关于python爬虫程序中途停止的问题

有为少年 2017-08-13 01:02:25



# -*- coding: utf-8 -*-

"""

Created on Fri Aug 11 16:31:42 2017

@author: lart

"""



import urllib.request

import re, time





def req_open_html(url):

    print('req_open_html begin')

    headers = {'User-Agent': 'Mozilla/5.0 (Windows NT 6.3; Win64; x64; rv:55.0) Gecko/20100101 Firefox/55.0'}

    request = urllib.request.Request(url, headers=headers)

    html = urllib.request.urlopen(request).read().decode('GBK')

    print('req_open_html end')

    return html



def re_find_match(re_string, operation, html):

    print('re_find_match begin')

    pattern = re.compile(re_string, re.I)

    if operation == 'findall':

        result = pattern.findall(html)

    elif operation ==  'match':

        result = pattern.match(html)

# 练习说明
请从上面这篇关于Python爬虫中途停止的帖子中，一字不改地返回以含有“print('req_open_html begin')”的词句开头、以“html = urllib.request.urlopen(request).read().decode('GBK')”结尾的那一段。

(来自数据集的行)
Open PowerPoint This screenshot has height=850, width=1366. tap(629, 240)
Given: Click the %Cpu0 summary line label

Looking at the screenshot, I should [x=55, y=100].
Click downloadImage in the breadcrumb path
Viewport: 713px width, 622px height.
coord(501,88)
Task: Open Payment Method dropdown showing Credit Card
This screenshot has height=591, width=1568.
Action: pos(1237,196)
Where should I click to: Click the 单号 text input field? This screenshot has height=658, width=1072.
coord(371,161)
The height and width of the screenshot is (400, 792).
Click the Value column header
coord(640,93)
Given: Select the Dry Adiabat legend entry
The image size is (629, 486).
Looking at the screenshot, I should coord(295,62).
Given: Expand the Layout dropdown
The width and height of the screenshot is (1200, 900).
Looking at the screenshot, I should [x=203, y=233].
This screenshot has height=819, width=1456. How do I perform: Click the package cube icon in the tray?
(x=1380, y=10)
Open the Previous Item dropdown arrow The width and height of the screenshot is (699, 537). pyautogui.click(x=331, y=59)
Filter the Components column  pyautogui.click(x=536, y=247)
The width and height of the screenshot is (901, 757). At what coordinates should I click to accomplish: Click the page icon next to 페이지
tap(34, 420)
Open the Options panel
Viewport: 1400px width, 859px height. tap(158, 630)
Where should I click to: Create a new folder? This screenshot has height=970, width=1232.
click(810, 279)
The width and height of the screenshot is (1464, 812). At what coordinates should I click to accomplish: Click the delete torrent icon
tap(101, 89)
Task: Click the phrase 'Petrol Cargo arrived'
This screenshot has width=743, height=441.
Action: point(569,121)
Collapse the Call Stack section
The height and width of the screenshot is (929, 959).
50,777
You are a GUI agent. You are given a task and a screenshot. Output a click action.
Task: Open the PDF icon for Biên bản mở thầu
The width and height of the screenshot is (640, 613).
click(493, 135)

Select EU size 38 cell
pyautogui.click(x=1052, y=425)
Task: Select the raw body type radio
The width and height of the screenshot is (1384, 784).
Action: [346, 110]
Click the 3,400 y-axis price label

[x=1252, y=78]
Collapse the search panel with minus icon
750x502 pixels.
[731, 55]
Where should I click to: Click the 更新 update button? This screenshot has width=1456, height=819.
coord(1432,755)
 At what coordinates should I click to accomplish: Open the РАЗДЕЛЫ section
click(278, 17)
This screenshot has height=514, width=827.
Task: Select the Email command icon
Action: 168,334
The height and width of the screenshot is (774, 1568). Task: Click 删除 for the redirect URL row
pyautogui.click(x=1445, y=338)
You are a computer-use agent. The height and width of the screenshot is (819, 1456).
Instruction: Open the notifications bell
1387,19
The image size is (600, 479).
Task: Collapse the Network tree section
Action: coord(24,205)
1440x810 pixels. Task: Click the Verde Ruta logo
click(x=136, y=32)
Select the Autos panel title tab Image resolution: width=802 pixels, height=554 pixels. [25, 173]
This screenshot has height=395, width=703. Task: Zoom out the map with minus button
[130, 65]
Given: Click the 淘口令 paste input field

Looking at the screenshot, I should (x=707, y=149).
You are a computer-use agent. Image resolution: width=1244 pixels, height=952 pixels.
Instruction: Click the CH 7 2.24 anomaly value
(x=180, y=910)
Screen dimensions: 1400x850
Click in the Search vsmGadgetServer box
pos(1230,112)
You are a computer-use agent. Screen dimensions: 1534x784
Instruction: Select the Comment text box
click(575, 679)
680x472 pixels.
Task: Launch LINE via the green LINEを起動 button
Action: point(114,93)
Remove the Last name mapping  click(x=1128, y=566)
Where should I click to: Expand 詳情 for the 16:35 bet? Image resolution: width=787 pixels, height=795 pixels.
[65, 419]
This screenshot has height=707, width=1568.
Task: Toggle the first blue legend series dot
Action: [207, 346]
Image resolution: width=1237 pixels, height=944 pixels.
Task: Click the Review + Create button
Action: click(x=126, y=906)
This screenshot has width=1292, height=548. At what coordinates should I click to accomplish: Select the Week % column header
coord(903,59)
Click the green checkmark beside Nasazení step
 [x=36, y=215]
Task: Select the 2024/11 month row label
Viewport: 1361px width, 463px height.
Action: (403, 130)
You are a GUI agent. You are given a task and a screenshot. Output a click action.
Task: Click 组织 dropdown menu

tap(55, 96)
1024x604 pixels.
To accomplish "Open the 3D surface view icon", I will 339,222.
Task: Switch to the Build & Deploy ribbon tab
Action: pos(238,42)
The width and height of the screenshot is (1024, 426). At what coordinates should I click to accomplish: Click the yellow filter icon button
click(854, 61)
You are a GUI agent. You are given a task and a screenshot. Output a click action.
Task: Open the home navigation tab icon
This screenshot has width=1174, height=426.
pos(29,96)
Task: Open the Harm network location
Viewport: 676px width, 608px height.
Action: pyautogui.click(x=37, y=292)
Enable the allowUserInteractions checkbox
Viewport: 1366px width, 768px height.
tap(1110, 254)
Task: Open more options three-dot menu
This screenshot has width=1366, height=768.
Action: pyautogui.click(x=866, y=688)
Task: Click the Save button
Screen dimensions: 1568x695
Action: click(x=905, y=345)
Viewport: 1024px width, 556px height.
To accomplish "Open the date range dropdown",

# 答案如下
print('req_open_html begin')

    headers = {'User-Agent': 'Mozilla/5.0 (Windows NT 6.3; Win64; x64; rv:55.0) Gecko/20100101 Firefox/55.0'}

    request = urllib.request.Request(url, headers=headers)

    html = urllib.request.urlopen(request).read().decode('GBK')